Bosa still has not signed his rookie contract, making him the only drafted rookie not to do so, and his holdout is now the longest among rookies since Michael Crabtree held out from the 49ers all the way until October back in 2009. Bosa and the Chargers reportedly haven’t spoken since training camp started, and the situation is so dire that Bosa’s mum said earlier this week that she wished her son hadn’t been drafted by San Diego.
“It bums me out for him so much,” Cheryl Bosa wrote to a friend, according to the San Diego Tribune. “Wish we pulled an Eli Manning on draft day.”
Back in 2004, Manning’s agent famously told the Chargers that Eli would sit out for the season if they drafted him. They did anyway, only to then promptly trade him to the Giants. Bosa’s mum’s opinion doesn’t necessarily reflect that of her son, but it’s still not an especially great sign for the morale in the Bosa camp.
Most frustrating of all, though, is the fact that the holdout remains centered on two very minor details in Bosa’s rookie contract: offset language and signing bonus deferment.
The signing bonus deferment issue is simple. Bosa wants his whole bonus right now, though the Chargers want to pay it over time.
It’s the offset language that’s more complicated here, and more maddening.
Bosa wants no offset language in his contract, meaning that if he were to be released by the Chargers before his four-year rookie contract expired, he would still be paid in full by San Diego. No offset language would also allow him to double dip, so that he could earn the money from his Chargers’ rookie deal and from a team that subsequently signed him after his release.
What’s so frustrating about this is that it’s hard to imagine a scenario in which Bosa, a supremely talented defensive end, will be cut four years from now. Obviously no player is ever a sure thing, especially in the injury-prone NFL, but this holdout is now threatening to bleed into the regular season all because of something that may or may not happen in four years.
Bosa is entitled to his holdout, of course. He wants to maximise how much money he can make, and the current CBA is not especially friendly toward rookies. No offset language maximise his earning potential. More to the point, Bosa knows that his talent is his bargaining chip. He thrived in optional rookie OTAs (when he did participate), and he could be the future of the franchise, even if he’s sidelined at the moment. From the Chargers vantage, signing their first-round pick to a contract without offset language would set a dangerous precedent for future draft picks, so they’re not budging.

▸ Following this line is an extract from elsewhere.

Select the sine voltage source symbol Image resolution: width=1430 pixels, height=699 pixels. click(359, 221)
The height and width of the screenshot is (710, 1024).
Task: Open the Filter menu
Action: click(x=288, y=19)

For now, the standoff seems like it won’t end any time soon. Bosa has until the Tuesday after Week 10 (November 15) to sign his contract, otherwise he won’t be able to play for the entire season. The deadline for the Chargers to trade Bosa is today (Tuesday, August 9), so the only option available is for the two sides to eventually get a deal done.
The question for now is when that deal will happen, not to mention how much leftover animosity there might be between the two camps when the ink dries.